Random Reading

Today was a bit of an intellectual holiday. I spent a few hours sitting in the LBJ School of Foreign Affairs on the UT Campus and half-listened to students hold mock debates about hypothetical foreign policy calamities while I read the books in the building’s library.

Among other miscellany, I had the pleasure of reading an essay by John Maynard Keynes about the enigmatic Isaac Newton. The essay was titled ‘Newton, The Man’ and was originally written as a speech.

Newton, in Keynes eyes, was a tragic figure as much as he was a solitary genius, who was seduced by the apple of infinite knowledge: “This strange spirit, who was tempted by the Devil to believe, at the time when within these walls he was solving so much, that he could reach all the secrets of God and Nature by the pure power of mind—Copernicus and Faustus in one.”

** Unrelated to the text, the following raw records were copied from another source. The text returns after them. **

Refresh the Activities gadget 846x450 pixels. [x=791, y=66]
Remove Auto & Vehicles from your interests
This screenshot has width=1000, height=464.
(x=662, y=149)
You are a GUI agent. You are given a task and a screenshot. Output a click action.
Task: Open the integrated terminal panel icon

I greatly enjoyed Keynes rousing summation of Sir Isaac Newton’s life.

Quotes

Newton was not the first of the age of reason. He was the last of the magicians, the last of the Babylonians and Sumerians, the last great mind which looked out on the visible and intellectual world with the same eyes as those who began to build our intellectual inheritance rather less than 10,000 years ago. Isaac Newton, a posthumous child born with no father on Christmas Day, 1642, was the last wonder-child to whom the Magi could do sincere and appropriate homage.”

I believe that the clue to his mind is to be found in his unusual powers of concentrated introspection. A case can be made out, as it also can with Descartes, for regarding him as an accomplished experimentalist.”

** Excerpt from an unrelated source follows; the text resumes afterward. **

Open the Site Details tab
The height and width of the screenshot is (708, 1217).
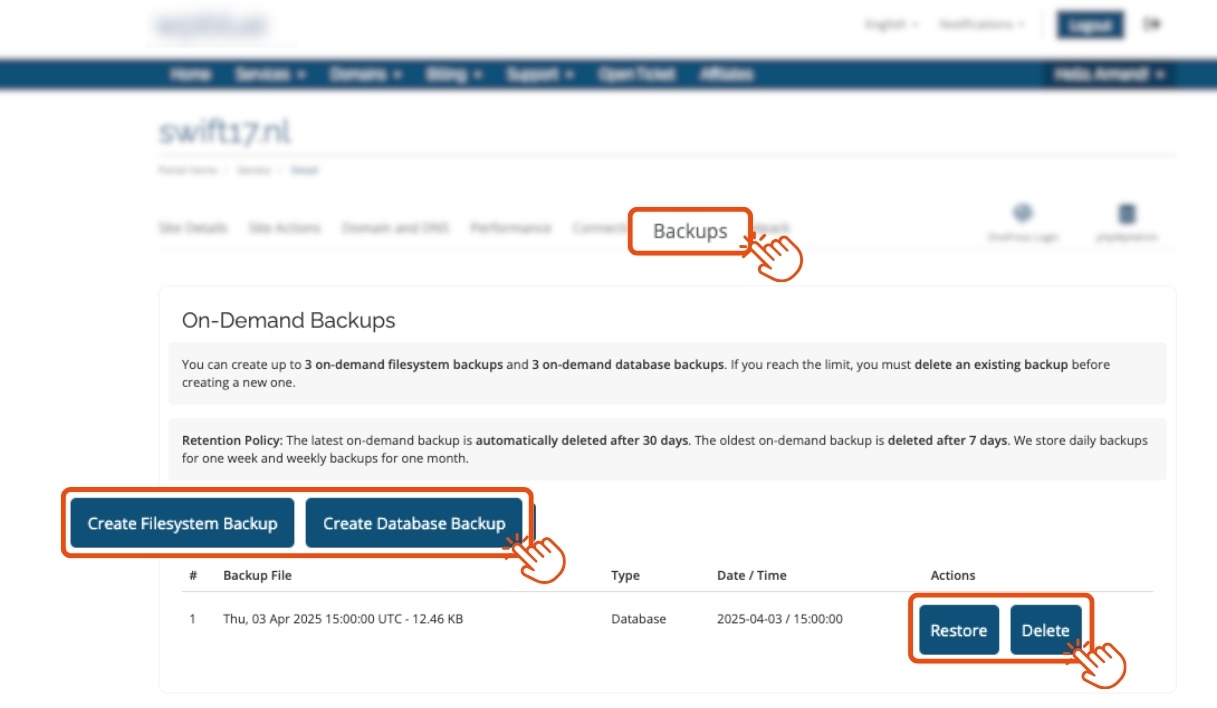tap(193, 228)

“His peculiar gift was the power of holding continuously in his mind a purely mental problem until he had seen straight through it. I fancy his preeminence is due to his muscles of intuition being the strongest and most enduring with which a man has ever been gifted. Anyone who has ever attempted pure scientific or philosophical thought knows how one can hold a problem momentarily in one’s mind and apply all one’s powers of concentration to piercing through it, and how it will dissolve and escape and you find that you are surveying a blank. I believe that Newton could hold a problem in his mind for hours and days and weeks until it surrendered to him its secret. Then being a supreme mathematical technician he could dress it up, how you will for purposes of exposition, but it was his intuition which was pre-eminently extraordinary.”

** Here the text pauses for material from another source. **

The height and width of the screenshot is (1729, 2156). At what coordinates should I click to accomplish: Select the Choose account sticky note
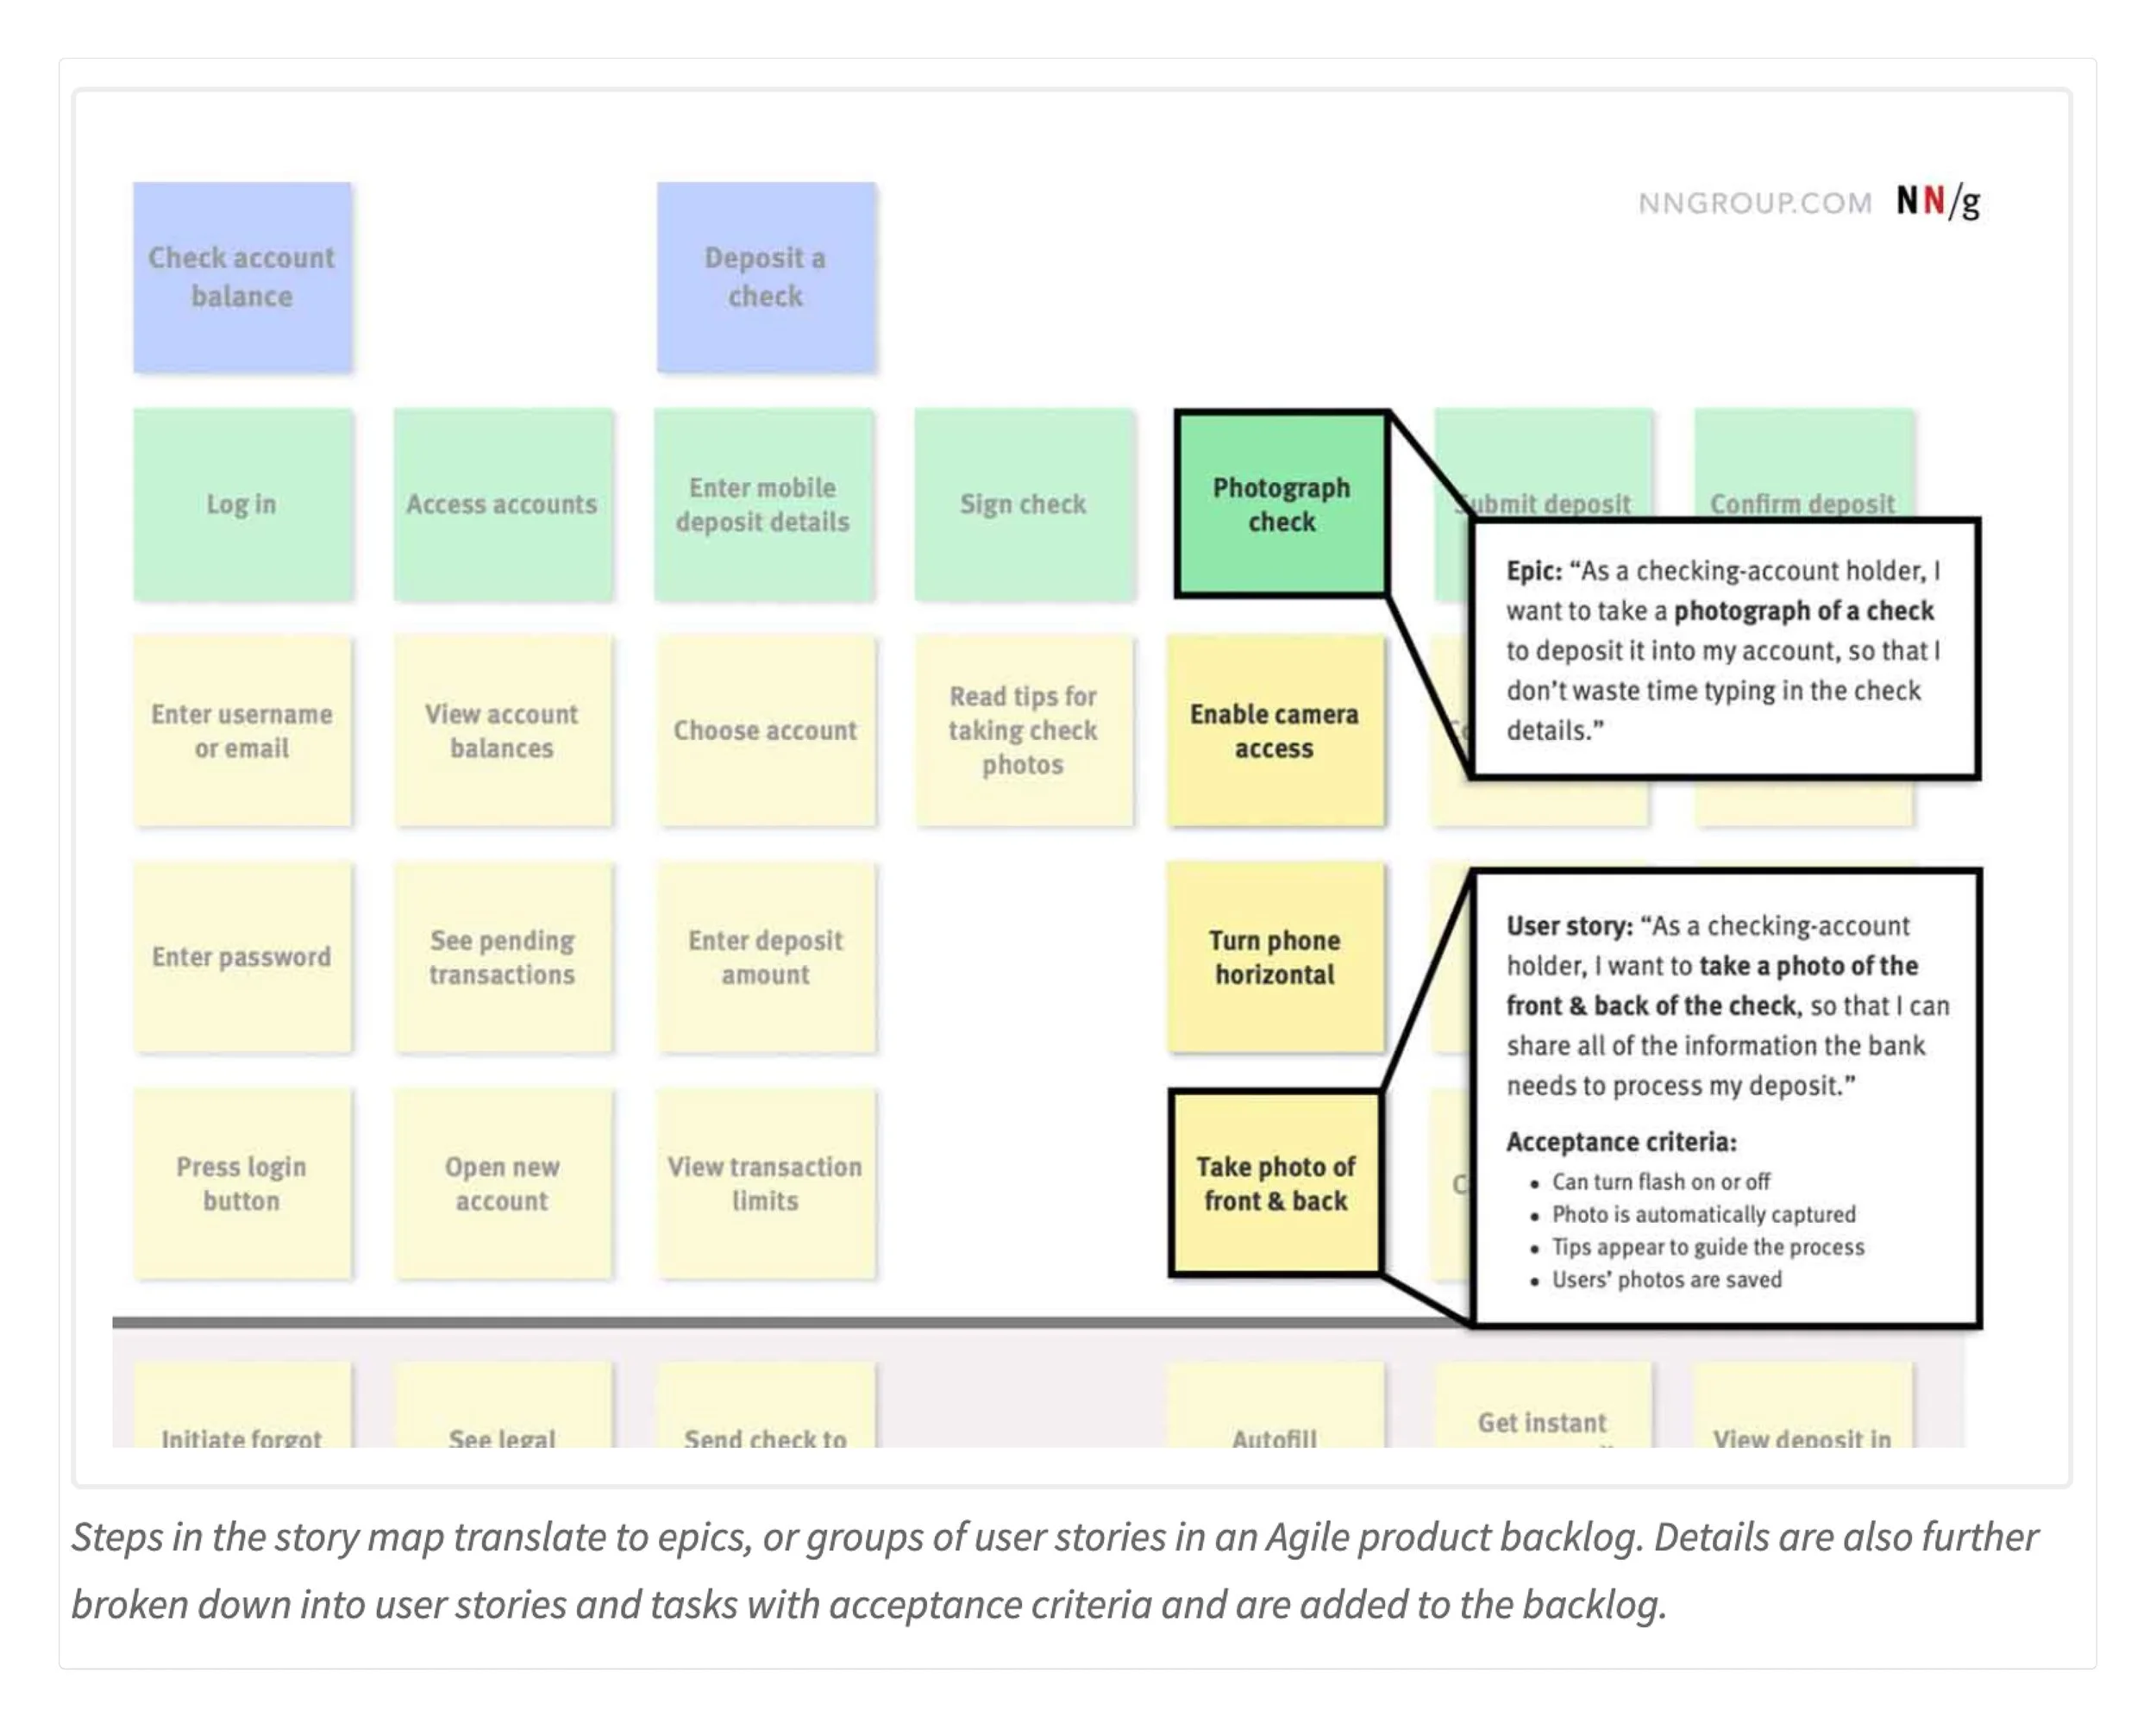(x=766, y=731)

“His experiments were always, I suspect, a means, not of discovery, but always of verifying what he knew already.”

Why do I call him a magician? Because he looked on the whole universe and all that is in it as a riddle, as a secret which could be read by applying pure thought to certain evidence, certain mystic clues certain mystic clues which God had laid about the world to allow a sort of philosopher’s treasure hunt to the esoteric brotherhood. By pure thought, by concentration of mind, the riddle, he believed, would be revealed to the initiate.